If you’re reading this right now, then you know I’m about to get real on which app rules the mobile world. Is it Snapchat or Instagram? TBH (to be honest), these are my top favorite apps to use when I’m on my phone.
Recently, Business Insider announced that Snapchat is on track to be generate $100 million in revenue and was named a “must-watch” start-up. CEO and founder Evan Spiegal was also named the youngest billionaire. In October, it was valued at $20 billion, putting it in the conversation with larger companies like Twitter and Facebook.
Instagram, on the other hand, has over 400 million users. Though they don’t state it explicitly, analysts say that Instagram is worth more than Twitter, which is valued at about $23.5 billion after a year as a public company.
Let’s start with Snapchat.
You can send pictures that display for a few seconds, then disappear.
This is the ultimate foundation that Snapchat was built on and the reason why it’s set apart from other photo sharing apps like Instagram.This building block of the app does not leave an eternal digital footprint, which is what makes it so unique.
Snapchat also has new effects updated almost everyday that I talked about in my previous blog post. Snapchat’s focus is on vertical video, a new format for mobile storytelling. Their Sales team takes a “3V” ad attitude, which is based on vertical, video, and views.
With Instagram, you create a brand on your profile that (unlike Snapchat) leaves a digital footprint for anyone to see. Read more about how you can further develop your brands voice through my previous blog post.
Furthermore, Instagram recently launched similar features that resembles Snapchat’s live feed. Instagram now has a real-time social network with their curated live feed of events, such as “Halloween’s best videos”. Instagram recently told Re/Code that “[live video] is a new way to experience events and big moments, as they happen, through the eyes of the Instagram community.”
Look out Snapchat, Instagram is catching up to your ways. But, according to the numbers, Instagram is still ahead of the game.
Ultimately, both of these apps are focused on communication via photography on mobile devices. And mobile is the future, so we definitely have to keep an eye out for both of these apps. Mobile video advertising is growing three times faster than desktop video for a couple of reasons. For one, studies found that video ads perform better than standard display units. Plus, there’s already a huge built-in mobile audience, advanced targeting, and quick and easy viewability.

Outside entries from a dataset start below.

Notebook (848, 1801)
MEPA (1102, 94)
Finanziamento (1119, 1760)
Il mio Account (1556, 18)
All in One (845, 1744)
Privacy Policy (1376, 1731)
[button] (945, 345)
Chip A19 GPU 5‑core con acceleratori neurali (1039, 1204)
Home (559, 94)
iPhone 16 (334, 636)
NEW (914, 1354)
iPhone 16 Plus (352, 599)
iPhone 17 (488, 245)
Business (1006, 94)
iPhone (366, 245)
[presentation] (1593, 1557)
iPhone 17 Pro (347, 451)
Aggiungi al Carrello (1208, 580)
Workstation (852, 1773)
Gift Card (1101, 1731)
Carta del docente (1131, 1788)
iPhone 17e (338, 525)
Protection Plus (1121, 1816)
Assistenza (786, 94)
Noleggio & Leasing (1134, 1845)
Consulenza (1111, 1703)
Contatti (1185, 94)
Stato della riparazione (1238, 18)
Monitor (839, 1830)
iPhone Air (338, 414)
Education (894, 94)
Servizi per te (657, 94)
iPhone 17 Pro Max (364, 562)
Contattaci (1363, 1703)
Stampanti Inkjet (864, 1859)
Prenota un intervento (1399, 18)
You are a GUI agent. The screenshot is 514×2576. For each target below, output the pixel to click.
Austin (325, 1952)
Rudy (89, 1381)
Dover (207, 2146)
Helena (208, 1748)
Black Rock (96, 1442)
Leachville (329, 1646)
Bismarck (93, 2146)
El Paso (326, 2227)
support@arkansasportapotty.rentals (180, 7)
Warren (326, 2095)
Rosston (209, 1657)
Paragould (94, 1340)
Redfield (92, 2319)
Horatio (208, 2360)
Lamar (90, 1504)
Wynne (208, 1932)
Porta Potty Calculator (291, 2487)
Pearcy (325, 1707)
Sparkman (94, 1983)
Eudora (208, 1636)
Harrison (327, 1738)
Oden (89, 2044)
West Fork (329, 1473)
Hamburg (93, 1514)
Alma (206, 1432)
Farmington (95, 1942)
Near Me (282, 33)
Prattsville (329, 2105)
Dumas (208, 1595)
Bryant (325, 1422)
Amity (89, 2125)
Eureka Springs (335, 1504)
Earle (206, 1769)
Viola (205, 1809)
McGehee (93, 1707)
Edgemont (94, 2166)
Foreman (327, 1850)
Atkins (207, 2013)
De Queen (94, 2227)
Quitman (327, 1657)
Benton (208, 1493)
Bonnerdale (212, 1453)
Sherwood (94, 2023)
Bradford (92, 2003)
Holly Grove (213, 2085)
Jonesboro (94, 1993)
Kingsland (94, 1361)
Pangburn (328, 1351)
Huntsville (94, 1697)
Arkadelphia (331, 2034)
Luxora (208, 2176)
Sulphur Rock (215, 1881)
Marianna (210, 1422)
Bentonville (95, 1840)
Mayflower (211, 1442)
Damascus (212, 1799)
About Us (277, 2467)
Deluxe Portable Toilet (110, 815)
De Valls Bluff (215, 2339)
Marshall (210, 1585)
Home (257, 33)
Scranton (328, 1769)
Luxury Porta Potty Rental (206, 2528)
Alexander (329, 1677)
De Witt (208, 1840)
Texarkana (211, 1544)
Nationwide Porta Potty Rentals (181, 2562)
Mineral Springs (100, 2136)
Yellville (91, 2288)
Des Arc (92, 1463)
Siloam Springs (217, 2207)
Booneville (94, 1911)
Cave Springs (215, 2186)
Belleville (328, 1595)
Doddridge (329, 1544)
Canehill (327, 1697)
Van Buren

When it comes to marketing and advertising, Snapchat is a baby. For Snapchat advertising, ad products were developed with the ability to sponsor videos with all the content being shared— whether it’s during a NFL game or Electric Zoo music festival. Brands are also using sponsored location-based filters that consumers use to decorate their photos when they are within a certain geographic area, like in a store or restaurant. Spiegel tried to clarify how his company plans to deliver relevant advertising without being creepily targeted in the messaging, which is a personal turn-off of his. He said the company can retain the anonymity and privacy of users while still providing the tools advertisers need to be effective.
Instagram utilizes web-driving ads. With brands increasingly adopting Instagram as an ad platform since the Instagram API launch in September, many brands have a social strategy that they expect things to work in the same way as other social media platforms. This often focuses on product shots, product placement or recruiting influencers (like Taylor Swift, who has 54 million followers) to post about products. While branding is on point here, the best examples will incorporate branding more subtly into a concept, using beautifully crafted works of art.
Personally, I prefer Snapchat over Instagram, Facebook, and Twitter. Plus, studies find that it makes you happier than Facebook, and I’m all for that. Additionally, Instagram is slowly, but surely, starting to get cluttered with ads. That being said, it’s only natural for me (and other millennials) to blame it on Facebook. We start to think, “this big, terrible corporation ruined this thing I used to love and now I’m going to Snapchat.’” With young users increasingly moving away from Facebook, that is the opposite of what it hopes to gain (besides lots of money).
So, which social networking app will you choose to reach your audience?